As for the skipper, Hanssen has cycled across Australia and canoed down the Rio Grande River. He knew Fleming, drew Pukonen and recruited Kreek for a follow-up to his first trans-Atlantic row, from England to New York in 2006. The good and bad of that journey, with a different crew, has been a guiding light.
“Our goal this time is science and education, to share this experience as much as we can,” said Hanssen, who did his first ocean crossing to learn about himself and whether he was up to a monumental challenge. “The boat we’re using now is a lot more complex. We probably have three times as many bits of equipment to test air and water quality, turbidity, density. We have a separate satellite for the scientific data [which will be monitored from afar].”
The crew will also have a lot more food than was packed away for the first voyage. In 2006, each of the four rowers lost at least 25 pounds and one was hampered by a severe case of constipation. Kreek was given the ‘feed us more’ assignment and went about figuring how to stuff the JRH’s limited quarters with the proper kinds of nourishment.

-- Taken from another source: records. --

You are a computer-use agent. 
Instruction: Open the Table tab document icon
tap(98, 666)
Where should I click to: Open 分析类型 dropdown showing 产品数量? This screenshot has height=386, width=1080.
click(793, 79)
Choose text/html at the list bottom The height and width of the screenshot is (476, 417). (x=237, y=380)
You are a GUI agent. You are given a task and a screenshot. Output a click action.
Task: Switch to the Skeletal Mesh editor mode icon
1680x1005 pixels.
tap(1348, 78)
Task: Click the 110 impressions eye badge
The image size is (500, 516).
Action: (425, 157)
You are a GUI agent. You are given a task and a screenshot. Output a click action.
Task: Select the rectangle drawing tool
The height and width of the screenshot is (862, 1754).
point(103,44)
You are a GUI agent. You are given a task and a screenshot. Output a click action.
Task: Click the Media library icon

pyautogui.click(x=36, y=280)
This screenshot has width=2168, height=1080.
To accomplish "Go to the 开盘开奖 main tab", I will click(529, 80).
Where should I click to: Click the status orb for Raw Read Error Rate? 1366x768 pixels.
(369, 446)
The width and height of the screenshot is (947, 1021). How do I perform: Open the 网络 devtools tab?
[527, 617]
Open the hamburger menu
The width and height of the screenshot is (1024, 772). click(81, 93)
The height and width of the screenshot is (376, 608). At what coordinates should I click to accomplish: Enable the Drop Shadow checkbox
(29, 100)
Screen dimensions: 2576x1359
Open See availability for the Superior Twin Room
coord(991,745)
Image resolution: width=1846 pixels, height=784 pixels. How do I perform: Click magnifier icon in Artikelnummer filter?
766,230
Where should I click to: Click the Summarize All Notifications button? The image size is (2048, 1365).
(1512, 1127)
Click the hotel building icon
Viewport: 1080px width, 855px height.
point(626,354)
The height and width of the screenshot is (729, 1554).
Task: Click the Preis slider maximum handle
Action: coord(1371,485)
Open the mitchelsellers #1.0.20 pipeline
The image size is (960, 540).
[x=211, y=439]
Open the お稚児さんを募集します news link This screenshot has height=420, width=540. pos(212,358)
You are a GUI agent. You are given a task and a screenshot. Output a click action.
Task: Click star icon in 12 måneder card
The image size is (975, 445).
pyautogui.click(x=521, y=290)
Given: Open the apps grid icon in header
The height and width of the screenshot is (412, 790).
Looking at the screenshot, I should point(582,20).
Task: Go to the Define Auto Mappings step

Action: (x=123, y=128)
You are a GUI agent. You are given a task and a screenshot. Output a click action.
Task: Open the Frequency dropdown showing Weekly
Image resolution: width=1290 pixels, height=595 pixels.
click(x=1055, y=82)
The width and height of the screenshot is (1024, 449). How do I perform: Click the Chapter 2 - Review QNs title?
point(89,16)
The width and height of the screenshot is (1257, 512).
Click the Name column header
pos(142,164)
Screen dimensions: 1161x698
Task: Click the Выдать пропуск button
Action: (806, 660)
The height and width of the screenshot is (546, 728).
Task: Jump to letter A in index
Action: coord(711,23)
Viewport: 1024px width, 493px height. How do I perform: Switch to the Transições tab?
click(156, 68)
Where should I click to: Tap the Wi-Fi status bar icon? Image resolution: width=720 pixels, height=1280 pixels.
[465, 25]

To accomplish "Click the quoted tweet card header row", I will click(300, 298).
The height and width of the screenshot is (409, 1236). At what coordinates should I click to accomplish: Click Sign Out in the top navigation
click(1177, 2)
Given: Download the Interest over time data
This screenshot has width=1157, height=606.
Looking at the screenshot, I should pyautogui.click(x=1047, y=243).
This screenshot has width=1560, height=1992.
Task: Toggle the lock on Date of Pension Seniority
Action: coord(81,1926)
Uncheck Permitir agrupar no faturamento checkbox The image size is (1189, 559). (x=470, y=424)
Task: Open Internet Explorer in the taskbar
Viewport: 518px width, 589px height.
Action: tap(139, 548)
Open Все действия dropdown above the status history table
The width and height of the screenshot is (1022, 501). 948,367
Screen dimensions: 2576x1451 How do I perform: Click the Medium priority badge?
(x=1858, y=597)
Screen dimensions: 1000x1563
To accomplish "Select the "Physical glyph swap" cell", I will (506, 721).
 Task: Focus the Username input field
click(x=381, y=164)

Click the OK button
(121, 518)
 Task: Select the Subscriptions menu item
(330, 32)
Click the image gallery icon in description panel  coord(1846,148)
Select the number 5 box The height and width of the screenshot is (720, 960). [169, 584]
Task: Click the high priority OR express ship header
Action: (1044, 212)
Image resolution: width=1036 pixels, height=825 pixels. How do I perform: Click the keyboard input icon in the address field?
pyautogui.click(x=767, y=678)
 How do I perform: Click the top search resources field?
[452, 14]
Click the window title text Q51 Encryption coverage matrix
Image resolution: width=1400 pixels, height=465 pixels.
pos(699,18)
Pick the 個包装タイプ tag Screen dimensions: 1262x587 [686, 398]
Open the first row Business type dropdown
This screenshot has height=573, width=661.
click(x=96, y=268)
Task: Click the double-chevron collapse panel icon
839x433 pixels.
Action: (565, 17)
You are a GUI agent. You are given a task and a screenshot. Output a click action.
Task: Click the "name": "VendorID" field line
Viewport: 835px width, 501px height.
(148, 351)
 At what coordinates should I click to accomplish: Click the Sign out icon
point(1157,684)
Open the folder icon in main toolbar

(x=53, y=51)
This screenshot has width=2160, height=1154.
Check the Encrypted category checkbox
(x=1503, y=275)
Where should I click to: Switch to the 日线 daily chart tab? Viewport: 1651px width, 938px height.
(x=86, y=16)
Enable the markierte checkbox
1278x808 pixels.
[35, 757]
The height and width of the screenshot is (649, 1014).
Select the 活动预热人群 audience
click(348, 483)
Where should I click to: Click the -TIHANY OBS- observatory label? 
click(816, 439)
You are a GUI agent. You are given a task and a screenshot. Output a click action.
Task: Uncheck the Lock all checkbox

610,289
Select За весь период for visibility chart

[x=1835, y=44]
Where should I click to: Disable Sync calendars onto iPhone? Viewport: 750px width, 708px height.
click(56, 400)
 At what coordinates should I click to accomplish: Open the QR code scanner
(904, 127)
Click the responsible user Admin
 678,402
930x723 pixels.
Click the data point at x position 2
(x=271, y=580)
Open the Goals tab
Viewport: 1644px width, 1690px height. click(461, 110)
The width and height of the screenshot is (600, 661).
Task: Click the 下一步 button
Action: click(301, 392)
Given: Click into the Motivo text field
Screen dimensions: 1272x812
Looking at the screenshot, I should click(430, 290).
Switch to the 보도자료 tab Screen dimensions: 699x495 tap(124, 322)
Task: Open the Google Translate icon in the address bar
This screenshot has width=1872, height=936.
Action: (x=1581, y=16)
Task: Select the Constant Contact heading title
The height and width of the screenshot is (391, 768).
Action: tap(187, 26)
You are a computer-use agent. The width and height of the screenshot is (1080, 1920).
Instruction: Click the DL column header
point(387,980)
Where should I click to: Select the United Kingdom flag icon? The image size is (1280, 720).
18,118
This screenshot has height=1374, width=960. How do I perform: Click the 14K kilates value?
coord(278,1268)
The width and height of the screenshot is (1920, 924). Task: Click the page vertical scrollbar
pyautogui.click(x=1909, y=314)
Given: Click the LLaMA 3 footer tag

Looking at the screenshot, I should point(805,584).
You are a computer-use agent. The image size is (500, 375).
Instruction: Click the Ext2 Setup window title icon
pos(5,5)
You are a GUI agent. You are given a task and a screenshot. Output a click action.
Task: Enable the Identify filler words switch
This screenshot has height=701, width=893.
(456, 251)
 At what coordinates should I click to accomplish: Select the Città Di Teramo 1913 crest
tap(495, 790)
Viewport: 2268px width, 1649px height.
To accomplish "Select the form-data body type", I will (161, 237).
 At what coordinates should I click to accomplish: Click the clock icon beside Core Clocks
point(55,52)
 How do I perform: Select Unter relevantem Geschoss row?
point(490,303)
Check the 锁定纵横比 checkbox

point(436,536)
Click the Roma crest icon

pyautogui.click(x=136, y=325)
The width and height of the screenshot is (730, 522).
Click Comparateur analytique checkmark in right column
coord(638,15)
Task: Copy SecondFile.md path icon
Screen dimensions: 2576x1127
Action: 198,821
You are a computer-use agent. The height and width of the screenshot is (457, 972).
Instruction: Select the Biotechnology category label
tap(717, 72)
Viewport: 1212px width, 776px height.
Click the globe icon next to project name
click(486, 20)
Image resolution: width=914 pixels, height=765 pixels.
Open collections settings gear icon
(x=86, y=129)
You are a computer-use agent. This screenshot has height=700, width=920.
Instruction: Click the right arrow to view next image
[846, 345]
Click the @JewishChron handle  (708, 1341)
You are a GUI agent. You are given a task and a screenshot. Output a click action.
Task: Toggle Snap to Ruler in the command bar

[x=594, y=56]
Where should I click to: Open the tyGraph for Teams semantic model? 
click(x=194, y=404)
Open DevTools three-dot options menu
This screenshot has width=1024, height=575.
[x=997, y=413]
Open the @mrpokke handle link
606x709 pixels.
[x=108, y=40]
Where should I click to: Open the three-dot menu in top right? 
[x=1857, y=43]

“They had half the calories of food they should have had in 2006,” Kreek said. “We have [Victoria’s] Lifestyle Markets sponsoring us with close to $10,000 worth of food, more than 350 kilograms of it – oats, polenta, canned tuna, cheese that’s vacuum sealed.”
And for constipation?
“For that we’re bringing flax seed and having more fibre in our diet. And there’s a full medical kit on board with opiates, morphine, antibiotics,” Kreek added. “We’re covered.”
The meal plan has the rowers consuming 6,000 calories a day for the first 60 days, with 3,000 calories per day per man on hand for the final 40 days. The rowers will expend at least 6,000 calories a day and upward of 10,000 calories. (The average male adult requires about 2,500 calories a day.) Grains are the heart of the recipes: Instant oatmeal or flaked quinoa at breakfast, and for dinner, a rotation of rice, potatoes, polenta, beans and couscous.
Spending more than two months on the water in close quarters with little sleep and blistered hands is going to chafe the human psyche, and Kreek has made a point of getting advice on that, too. He’s spoken with noted sports psychologist Terry Orlick about strategies to avoid and resolve conflict. Hanssen will cast the deciding vote on matters while all four men will row in different shifts with different partners to avoid forming factions.
The space is cramped. While the 1,000-kilogram boat – billed as the most technically advanced rowboat in the world – is 8.8 metres, the aft cabin for sleeping, science and communication is just 2.4-metres, where two men will sleep while the other two rowers take one-, two– and four-hour shifts.
The crew has been through enough training sessions and even did a practice row around Vancouver Island in April – taking three weeks to row 1,200 kilometres – to gain a sense of camaraderie and confidence. “All our skills fit together,” said Pukonen, who will be filming the Atlantic crossing with a series of cameras. “I don’t have any fear going into this. I’m just excited to get started.”
So is the outdoorsy Fleming, who is bringing aboard “a trashy romance novel so I can get some good laughs when we need them.” So is Hanssen, who is also bringing a book to read, Moby Dick. He calls it his “inoculation against obsession.” And so, too, is Kreek, who is coming aboard with his mandolin and a thrill for an adventure he cannot yet fathom.
“Going to the Olympics I felt I had a lot of epiphanies. The second Olympics, I learned a lot less and that’s why I stopped,” he explained. “This epic adventure is about, ‘What will I discover about myself and the planet? Will it give me a new insight into how we live?’ To say much more than that, I don’t know. I’ve never rowed across the ocean before.”